- _Requirement A_: Return the rows starting with the line containing "Viewport: 1456px width, 837px" and going on through the line containing "tap(121, 293)", with every "Where should I click to" swapped for "Where do I click to" and nothing else altered.

We use the following packages:
library(tidyverse)
library(magrittr)
library(caret)
library(kernlab)
library(MLeval)
library(pROC)
Let’s take the titanic
data that we used before and fit the following four models on a training version (70% of cases) of that data set.
Finally, compare the performance of all 4 techniques on the test version (30% of not yet used cases) of that data set.
We can use the following code block to directly load the data in our workspace:
con <- url("https://www.gerkovink.com/erasmus/Day%202/Part%20D/titanic.csv")
titanic <- read_csv(con)
## Rows: 887 Columns: 8
## ── Column specification ────────────────────────────────────────────────────────
## Delimiter: ","
## chr (2): Name, Sex
## dbl (6): Survived, Pclass, Age, Siblings/Spouses Aboard, Parents/Children Ab...
##
## ℹ Use `spec()` to retrieve the full column specification for this data.
## ℹ Specify the column types or set `show_col_types = FALSE` to quiet this message.

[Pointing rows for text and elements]

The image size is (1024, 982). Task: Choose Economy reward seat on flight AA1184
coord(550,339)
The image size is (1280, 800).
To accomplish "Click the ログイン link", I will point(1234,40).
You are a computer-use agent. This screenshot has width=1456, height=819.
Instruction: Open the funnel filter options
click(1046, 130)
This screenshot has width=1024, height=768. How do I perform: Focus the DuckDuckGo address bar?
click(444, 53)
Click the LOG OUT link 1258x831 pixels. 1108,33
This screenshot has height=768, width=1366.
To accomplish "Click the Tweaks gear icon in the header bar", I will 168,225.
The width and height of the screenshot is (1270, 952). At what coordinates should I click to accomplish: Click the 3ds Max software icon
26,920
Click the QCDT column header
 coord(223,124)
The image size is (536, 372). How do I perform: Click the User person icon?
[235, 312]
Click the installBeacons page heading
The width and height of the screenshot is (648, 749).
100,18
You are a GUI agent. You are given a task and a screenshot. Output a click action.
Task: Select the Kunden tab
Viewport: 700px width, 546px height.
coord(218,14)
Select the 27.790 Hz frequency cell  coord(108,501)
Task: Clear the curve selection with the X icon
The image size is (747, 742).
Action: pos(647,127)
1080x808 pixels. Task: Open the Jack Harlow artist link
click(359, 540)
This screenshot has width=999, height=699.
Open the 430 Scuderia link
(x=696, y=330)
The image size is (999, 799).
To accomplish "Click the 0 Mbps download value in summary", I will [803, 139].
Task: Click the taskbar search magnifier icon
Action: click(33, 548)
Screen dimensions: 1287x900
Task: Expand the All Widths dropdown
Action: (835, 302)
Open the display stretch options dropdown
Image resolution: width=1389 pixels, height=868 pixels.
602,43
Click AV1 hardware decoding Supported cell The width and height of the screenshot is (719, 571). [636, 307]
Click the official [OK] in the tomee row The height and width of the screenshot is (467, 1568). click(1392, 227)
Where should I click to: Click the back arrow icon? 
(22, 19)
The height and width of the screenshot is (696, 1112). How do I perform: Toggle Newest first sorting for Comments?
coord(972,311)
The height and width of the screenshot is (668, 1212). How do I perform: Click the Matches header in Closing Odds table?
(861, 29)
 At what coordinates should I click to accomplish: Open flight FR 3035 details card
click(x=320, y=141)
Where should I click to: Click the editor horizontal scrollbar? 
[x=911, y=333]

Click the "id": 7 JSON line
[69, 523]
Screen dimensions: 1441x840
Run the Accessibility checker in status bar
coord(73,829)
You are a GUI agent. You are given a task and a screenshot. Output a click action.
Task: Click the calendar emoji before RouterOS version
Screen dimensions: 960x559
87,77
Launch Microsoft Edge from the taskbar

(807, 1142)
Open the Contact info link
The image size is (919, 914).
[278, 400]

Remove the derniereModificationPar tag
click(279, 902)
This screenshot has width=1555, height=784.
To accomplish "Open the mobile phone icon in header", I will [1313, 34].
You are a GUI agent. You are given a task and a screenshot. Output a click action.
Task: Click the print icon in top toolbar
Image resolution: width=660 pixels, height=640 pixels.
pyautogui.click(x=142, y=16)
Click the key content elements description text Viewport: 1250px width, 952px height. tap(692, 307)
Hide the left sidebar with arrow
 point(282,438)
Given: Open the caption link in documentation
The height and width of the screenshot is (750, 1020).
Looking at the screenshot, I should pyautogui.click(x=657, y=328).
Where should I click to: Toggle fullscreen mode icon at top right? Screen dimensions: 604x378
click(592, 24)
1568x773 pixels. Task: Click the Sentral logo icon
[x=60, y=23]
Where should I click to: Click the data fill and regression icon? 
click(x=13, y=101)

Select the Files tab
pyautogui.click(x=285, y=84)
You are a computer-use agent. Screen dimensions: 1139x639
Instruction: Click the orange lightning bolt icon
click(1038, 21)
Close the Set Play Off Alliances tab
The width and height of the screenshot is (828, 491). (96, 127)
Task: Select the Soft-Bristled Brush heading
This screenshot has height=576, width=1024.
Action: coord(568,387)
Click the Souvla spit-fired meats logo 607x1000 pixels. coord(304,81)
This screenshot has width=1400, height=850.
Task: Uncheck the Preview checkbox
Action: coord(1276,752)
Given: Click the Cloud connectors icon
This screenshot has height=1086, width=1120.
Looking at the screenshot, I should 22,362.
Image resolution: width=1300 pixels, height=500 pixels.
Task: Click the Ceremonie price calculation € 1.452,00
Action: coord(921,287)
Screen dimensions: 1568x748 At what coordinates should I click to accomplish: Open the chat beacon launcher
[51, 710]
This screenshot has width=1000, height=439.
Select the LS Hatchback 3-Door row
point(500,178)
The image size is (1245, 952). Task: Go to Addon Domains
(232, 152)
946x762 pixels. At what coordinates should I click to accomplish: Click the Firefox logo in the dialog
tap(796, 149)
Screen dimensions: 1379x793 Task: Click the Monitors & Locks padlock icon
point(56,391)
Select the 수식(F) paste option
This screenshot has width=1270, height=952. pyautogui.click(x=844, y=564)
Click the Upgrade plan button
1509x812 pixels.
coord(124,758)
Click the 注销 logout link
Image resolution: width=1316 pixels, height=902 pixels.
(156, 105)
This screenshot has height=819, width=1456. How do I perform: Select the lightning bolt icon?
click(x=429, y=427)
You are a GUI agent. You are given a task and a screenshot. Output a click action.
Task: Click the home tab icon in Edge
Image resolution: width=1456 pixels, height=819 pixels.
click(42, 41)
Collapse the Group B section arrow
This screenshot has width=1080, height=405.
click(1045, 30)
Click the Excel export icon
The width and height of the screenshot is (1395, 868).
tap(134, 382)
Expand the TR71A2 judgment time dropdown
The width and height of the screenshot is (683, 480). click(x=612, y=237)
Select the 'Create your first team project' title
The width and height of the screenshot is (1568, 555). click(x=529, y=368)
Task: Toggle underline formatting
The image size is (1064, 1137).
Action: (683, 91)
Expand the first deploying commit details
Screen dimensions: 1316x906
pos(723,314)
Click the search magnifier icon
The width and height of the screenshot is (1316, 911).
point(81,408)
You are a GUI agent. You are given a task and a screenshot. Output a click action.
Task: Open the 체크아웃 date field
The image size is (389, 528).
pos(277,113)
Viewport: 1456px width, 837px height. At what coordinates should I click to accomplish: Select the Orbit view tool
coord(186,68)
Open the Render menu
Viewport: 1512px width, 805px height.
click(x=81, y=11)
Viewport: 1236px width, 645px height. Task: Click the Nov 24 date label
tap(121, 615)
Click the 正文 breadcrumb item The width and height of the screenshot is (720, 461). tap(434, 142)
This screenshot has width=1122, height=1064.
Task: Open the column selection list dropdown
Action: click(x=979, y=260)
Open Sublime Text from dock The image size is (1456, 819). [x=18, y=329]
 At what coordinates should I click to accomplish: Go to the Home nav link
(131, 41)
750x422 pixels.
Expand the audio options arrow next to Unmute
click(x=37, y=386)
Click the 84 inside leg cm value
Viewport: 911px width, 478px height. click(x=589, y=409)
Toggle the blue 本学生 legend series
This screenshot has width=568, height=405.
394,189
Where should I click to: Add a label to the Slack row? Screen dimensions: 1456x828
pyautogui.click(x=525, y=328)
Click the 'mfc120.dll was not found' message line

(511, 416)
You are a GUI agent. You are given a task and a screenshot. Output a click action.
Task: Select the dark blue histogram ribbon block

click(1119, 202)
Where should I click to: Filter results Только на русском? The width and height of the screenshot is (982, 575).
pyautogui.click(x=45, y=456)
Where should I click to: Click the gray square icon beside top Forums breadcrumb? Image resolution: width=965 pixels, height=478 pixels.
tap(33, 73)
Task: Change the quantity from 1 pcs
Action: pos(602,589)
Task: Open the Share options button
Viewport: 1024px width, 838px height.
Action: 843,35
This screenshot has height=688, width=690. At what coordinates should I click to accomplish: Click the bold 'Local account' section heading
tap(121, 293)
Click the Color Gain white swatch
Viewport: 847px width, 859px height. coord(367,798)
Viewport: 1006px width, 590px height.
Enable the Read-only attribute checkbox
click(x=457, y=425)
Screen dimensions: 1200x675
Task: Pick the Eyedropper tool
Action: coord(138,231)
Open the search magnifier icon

- _Requirement B_: Translate this sentence from the R tutorial text into Spanish: "Finally, compare the performance of all 4 techniques on the test version (30% of not yet used cases) of that data set."

- _Exercise solution A_:
Viewport: 1456px width, 837px height. At what coordinates should I click to accomplish: Select the Orbit view tool
coord(186,68)
Open the Render menu
Viewport: 1512px width, 805px height.
click(x=81, y=11)
Viewport: 1236px width, 645px height. Task: Click the Nov 24 date label
tap(121, 615)
Click the 正文 breadcrumb item The width and height of the screenshot is (720, 461). tap(434, 142)
This screenshot has width=1122, height=1064.
Task: Open the column selection list dropdown
Action: click(x=979, y=260)
Open Sublime Text from dock The image size is (1456, 819). [x=18, y=329]
 At what coordinates should I click to accomplish: Go to the Home nav link
(131, 41)
750x422 pixels.
Expand the audio options arrow next to Unmute
click(x=37, y=386)
Click the 84 inside leg cm value
Viewport: 911px width, 478px height. click(x=589, y=409)
Toggle the blue 本学生 legend series
This screenshot has width=568, height=405.
394,189
Where do I click to: Add a label to the Slack row? Screen dimensions: 1456x828
pyautogui.click(x=525, y=328)
Click the 'mfc120.dll was not found' message line

(511, 416)
You are a GUI agent. You are given a task and a screenshot. Output a click action.
Task: Select the dark blue histogram ribbon block

click(1119, 202)
Where do I click to: Filter results Только на русском? The width and height of the screenshot is (982, 575).
pyautogui.click(x=45, y=456)
Where do I click to: Click the gray square icon beside top Forums breadcrumb? Image resolution: width=965 pixels, height=478 pixels.
tap(33, 73)
Task: Change the quantity from 1 pcs
Action: pos(602,589)
Task: Open the Share options button
Viewport: 1024px width, 838px height.
Action: 843,35
This screenshot has height=688, width=690. At what coordinates should I click to accomplish: Click the bold 'Local account' section heading
tap(121, 293)

- _Exercise solution B_: Por último, compara el rendimiento de las 4 técnicas en la versión de prueba (30 % de los casos aún no utilizados) de ese conjunto de datos.